[[ Document text, beginning ]]

One of the most common VOCs, formaldehyde, is a cancer-causing chemical that occurs naturally in trees, fruits and vegetables. A small level is not harmful to health.
However, in urban areas, the levels build up because of smog and various pollutants, and it can be worse indoors where products containing man-made formaldehyde are common.
Although we can avoid buying manufactured furniture that contains VOCs, many sources are invisible.
Formaldehyde is added to paints, coatings, plastic products, pesticides, cosmetics, mattress ticking – even, in some cases, air-fresheners and baby wipes.
Professional pest control companies have machines that can test for the level of VOCs and take remedial action if necessary.
Wong says this is particularly advisable following home renovations.
The process may include use of a fogging machine or misting fan to spray an eco-friendly, VOC-removing product onto wooden surfaces, then a fan to extract the toxins out.
The next step is to open the windows to let the foul air out.
“We can never achieve zero emissions, but we can get them down to a safe level,” Wong says.
The use of an InovaAir E20 Plus air purifier – which has HEPA filtration – means the residual amount of formaldehyde or other VOCs will be decomposed gradually, he says.
Certain common indoor plants are also found to remove formaldehyde and other toxic agents from the air in the home.
The most effective plant species, according to a study by the US American space agency, Nasa, in association with the Associated Landscape Contractors of America, include the rubber plant, aloe vera, Chinese evergreen, peace lily and spider plant.
4. Pet dander
We may love our furry friends, but not the hair they shed.
The Dyson Groom is a tool that can be attached to the brand’s vacuum cleaners to remove hair directly from your dog or cat, whisking it away before it escapes into the atmosphere.
Yet indoor pets shed at any time, so to keep the whole home relatively fur-free, a robotic vacuum cleaner can do a continuous clean-up while you are at work.
Pet-oriented robot vacuum cleaners tend to have greater suction power and additional brushes to help sweep up stray hairs.
Some are equipped with HEPA filters to trap even the smallest dust and dirt particles.
In September Neato Robotics released two new “intelligent” robotic vacuum cleaners, the Botvac D4 and D6 Connected – sister models to the earlier D7 Connected – featuring LaserSmart mapping and navigation technology, including “No-Go” lines, so you can instruct the robot where not to go.
Another product, the Shark ION robot cleaning system, has a special attachment for pet hair and sofas, which can be linked with a cordless, handheld vacuum device for above floor cleaning.

[[ Document text, end ]]
[[ Source information, beginning ]]

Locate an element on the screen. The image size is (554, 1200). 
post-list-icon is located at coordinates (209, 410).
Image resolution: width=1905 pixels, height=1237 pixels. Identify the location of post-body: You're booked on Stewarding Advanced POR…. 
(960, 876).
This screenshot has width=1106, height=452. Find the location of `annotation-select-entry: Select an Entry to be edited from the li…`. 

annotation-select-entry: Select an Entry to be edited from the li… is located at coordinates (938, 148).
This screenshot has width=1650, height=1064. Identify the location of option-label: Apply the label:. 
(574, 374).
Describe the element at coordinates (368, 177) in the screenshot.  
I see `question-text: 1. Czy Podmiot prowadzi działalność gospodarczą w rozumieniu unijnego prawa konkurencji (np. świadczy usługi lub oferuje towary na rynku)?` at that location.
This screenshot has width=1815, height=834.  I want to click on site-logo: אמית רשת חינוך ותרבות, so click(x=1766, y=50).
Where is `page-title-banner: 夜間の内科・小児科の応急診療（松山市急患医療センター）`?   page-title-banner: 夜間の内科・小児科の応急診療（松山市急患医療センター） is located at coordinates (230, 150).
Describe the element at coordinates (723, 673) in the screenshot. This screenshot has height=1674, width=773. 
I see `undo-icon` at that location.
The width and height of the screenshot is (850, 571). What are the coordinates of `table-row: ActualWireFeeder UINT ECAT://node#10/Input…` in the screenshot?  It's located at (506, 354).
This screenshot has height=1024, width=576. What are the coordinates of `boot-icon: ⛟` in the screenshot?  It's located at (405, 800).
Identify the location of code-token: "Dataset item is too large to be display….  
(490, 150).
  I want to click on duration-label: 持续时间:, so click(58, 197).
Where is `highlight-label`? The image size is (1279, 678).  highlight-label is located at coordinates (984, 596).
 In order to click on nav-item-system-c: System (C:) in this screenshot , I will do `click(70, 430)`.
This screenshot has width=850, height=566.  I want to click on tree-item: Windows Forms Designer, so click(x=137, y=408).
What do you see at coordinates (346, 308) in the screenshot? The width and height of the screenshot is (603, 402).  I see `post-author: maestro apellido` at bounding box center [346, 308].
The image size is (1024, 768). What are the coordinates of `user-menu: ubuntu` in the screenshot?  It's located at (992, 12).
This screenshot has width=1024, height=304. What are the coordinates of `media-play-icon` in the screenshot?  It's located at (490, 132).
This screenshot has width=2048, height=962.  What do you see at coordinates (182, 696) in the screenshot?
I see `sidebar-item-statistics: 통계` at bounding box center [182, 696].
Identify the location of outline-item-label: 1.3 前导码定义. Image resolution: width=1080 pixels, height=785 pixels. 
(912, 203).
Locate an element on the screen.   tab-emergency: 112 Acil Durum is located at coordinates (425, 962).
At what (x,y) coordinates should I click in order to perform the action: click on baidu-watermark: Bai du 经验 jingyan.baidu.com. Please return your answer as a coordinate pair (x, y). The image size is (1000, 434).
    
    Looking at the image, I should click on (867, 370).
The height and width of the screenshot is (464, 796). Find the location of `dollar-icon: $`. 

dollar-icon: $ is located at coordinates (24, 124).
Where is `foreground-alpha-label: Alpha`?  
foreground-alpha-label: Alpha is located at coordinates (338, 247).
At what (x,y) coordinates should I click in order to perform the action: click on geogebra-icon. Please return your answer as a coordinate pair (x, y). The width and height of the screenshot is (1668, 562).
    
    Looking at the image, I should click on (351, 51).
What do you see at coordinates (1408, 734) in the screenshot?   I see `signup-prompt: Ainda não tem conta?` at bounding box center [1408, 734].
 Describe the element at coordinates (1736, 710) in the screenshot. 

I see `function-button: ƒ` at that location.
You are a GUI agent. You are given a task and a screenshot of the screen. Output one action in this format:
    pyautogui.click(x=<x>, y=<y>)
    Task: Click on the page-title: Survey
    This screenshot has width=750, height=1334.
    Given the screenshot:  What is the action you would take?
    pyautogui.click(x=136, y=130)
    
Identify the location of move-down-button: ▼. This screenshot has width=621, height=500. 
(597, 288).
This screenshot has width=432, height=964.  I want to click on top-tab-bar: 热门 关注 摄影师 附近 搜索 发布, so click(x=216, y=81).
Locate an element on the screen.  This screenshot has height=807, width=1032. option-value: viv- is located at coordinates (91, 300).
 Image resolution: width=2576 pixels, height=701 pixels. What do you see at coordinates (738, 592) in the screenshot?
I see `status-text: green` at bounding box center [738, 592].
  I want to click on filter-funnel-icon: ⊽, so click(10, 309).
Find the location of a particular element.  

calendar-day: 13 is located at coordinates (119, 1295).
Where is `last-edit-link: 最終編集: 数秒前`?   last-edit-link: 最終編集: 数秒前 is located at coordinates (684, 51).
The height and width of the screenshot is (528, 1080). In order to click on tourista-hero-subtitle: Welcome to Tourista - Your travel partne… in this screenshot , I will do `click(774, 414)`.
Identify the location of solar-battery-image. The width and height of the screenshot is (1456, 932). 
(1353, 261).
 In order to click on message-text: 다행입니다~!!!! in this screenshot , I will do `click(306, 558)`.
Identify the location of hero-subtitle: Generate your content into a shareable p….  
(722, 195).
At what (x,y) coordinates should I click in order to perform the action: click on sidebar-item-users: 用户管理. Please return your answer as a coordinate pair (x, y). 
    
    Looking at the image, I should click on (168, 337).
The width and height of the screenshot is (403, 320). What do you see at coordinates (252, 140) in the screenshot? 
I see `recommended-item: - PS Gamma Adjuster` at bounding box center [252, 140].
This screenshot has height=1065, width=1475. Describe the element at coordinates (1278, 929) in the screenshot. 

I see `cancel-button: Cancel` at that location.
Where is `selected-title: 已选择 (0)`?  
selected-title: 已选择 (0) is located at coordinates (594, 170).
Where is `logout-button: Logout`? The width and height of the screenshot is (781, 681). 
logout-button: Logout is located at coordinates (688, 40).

[[ Source information, end ]]

### Study questions
**A)** Give again, word for word, the part of the indoor air passage starting with "Formaldehyde is added" and going on through "foul air out.".
**B)** Answer these questions from the indoor air passage:
(i) What air purifier model does Wong mention?
(ii) Which company released the Botvac D4 and D6 Connected?
(iii) Which space agency carried out the study on plant species?

### Answers by task
**A)**
Formaldehyde is added to paints, coatings, plastic products, pesticides, cosmetics, mattress ticking – even, in some cases, air-fresheners and baby wipes.
Professional pest control companies have machines that can test for the level of VOCs and take remedial action if necessary.
Wong says this is particularly advisable following home renovations.
The process may include use of a fogging machine or misting fan to spray an eco-friendly, VOC-removing product onto wooden surfaces, then a fan to extract the toxins out.
The next step is to open the windows to let the foul air out.

**B)**
(i) The InovaAir E20 Plus
(ii) Neato Robotics
(iii) Nasa, the US space agency